[84] At another time, having been greatly annoyed by the persistent crying and screaming of some infant children, Lamb tried to bear it patiently; but finally he quietly ejaculated, "B-b-blessed b-be the m-memory of g-good King Herod!"
[85] Hayden, the painter, says of Keats, that at dinner he would swallow some grains of red pepper in order that he might enjoy the more the "delicious coolness of claret."
[86] It was at Holland House, of which he became possessed by marriage, that Addison
"Taught us how to live; and (oh! too high
A price for knowledge) taught us how to die."
[87] Those were days when people drank freely. "How I should like," said Grattan one day to Rogers, "to spend my whole life in a small neat cottage! I could be content with very little; I should need only cold meat, and bread, and beer, and plenty of claret."
[88] The blemishes of great men are not the less blemishes; but they are, unfortunately, the easiest part for imitation.—Disraeli.
[89] Occupied, the last time the author visited Milan, as barracks for a cavalry regiment. Time and exposure are fast obliterating the original work of Da Vinci. In 1520 Leonardo da Vinci visited France at the urgent solicitation of Francis I. His health was feeble, and the king often came to Fontainebleau to see him. One day when the king entered, Leonardo rose up in bed to receive him, but in the effort fainted. Francis hastened to support him; but the eyes of the artist closed forever, and he lay encircled in the arms of the monarch.
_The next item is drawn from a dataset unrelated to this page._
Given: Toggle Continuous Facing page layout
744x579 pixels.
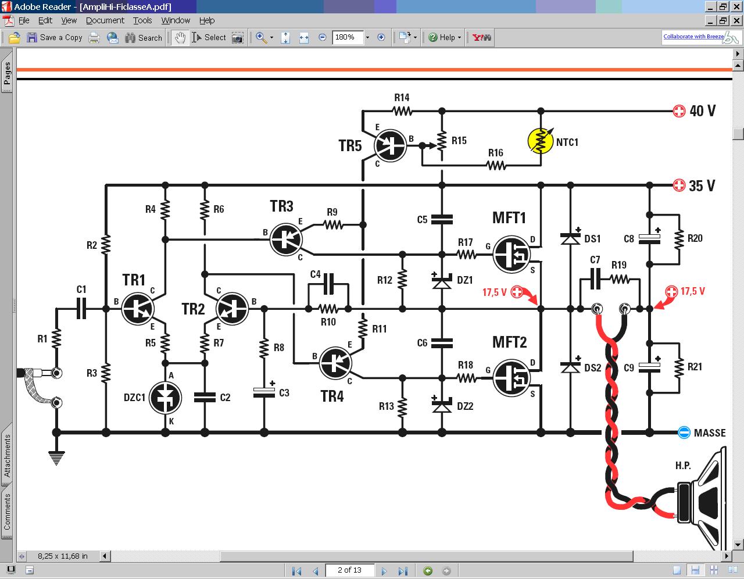Looking at the screenshot, I should coord(713,570).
[90] The original copy of this work is still preserved, dated 1671, though it was not published until 1690,—an evidence of the author's great caution in offering his views to the public. Three of his works were not published until after his death.
[91] Rogers says that Gibbon took very little exercise. He had been staying some time with Lord Sheffield in the country; and when he was about to go away, the servants could not find his hat. "Bless me," said Gibbon, "I certainly left it in the hall on my arrival here." He had not stirred out of the house during the whole of the visit.
[92] Châteaubriand was the most famous French author of the First Empire. It will be remembered that he visited this country in 1791. He wrote, relative to dining with Washington at Philadelphia: "There is a virtue in the look of a great man. I felt myself warmed and refreshed by it during the rest of my life." His career was full of remarkable vicissitudes. He was once left for dead on the battlefield, suffered banishment, and was for a time imprisoned in the Bastile.